Старый варвар знал, что такое война, и понимал, что тот, кто хочет победить, должен действовать быстро и наносить удары первым.
Подготовка длилась очень недолго. Бывшие солдаты фараона пришли, правда, без оружия, но знали свое дело, а в те времена дела с оружием обстояли несложно. Несколько ремешков или кусочков бечевки для пращи, копье или заостренный шест, топор или тяжелая палица, мешок камешков на одном боку и фиников на другом — вот и все.
Итак, Муссаваса дал своему сыну Техенне две тысячи бывших наемников фараона и около четырех тысяч ливийской голытьбы и приказал немедленно вторгнуться в Египет, награбить, что удастся, и приготовить запасы для настоящей армии. Сам же, собирая более крупные силы, разослал гонцов по оазисам, призывая под свои знамена всех, кому нечего терять.
Давно не было в пустыне такого оживления. Из каждого оазиса толпами шла такая отчаянная голытьба, что хотя на этих людях уже ничего не было, их нельзя было назвать иначе, как оборванцами.
Опираясь на доводы своих советчиков, которые месяц назад были офицерами фараона, Муссаваса вполне основательно предполагал, что его сын успеет разграбить несколько деревень и городков от Тереметиса до Сенти-Нофера, прежде чем наткнется на сколько-нибудь значительные египетские силы. Кроме того, ему сообщили, что при первых же слухах о движении ливийцев не только разбежались все работники большого стекольного завода, но даже отступили войска, занимавшие крепость в Сохет-Хемау на берегу Содовых озер.
Это было для ливийцев весьма благоприятное предзнаменование, потому что стекольный завод представлял солидный источник доходов для фараоновой казны.
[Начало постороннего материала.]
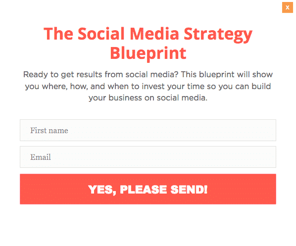Focus the Email input box
This screenshot has height=246, width=296.
pos(148,157)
Но Муссаваса допустил ту же ошибку, что и верховная коллегия жрецов; он не угадал в Рамсесе гениального полководца.
И произошло то, чего никто не ожидал: не успел первый ливийский корпус добраться до окрестностей Содовых озер, как там уже оказалась вдвое большая армия наследника египетского престола.
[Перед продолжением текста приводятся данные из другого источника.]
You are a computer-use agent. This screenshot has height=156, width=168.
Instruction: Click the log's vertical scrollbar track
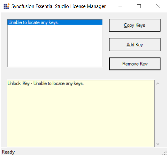158,113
Нельзя было даже упрекнуть ливийцев в непредусмотрительности. Техенна и его штаб создали вполне приличную разведку. Лазутчики неоднократно побывали в Мелкате, Навкратисе, Саи, Менуфе и переплывали Канопский и Больбитинский рукава Нила, но нигде не встретили войск, движение которых, очевидно, задерживал разлив, — напротив, повсюду видели переполох среди оседлого населения, которое бежало из пограничных областей. Немудрено поэтому, что они приносили своему военачальнику самые утешительные вести. А тем временем армия царевича Рамсеса, несмотря на разлив, через восемь дней после мобилизации достигла границ пустыни и, снабженная водой и продовольствием, скрылась в горах у Содовых озер. Если бы Техенна мог, как орел, взлететь над становищами своего войска, он в ужасе увидел бы, что во всех ущельях этой местности скрываются египетские полки и что с минуты на минуту его корпус будет окружен.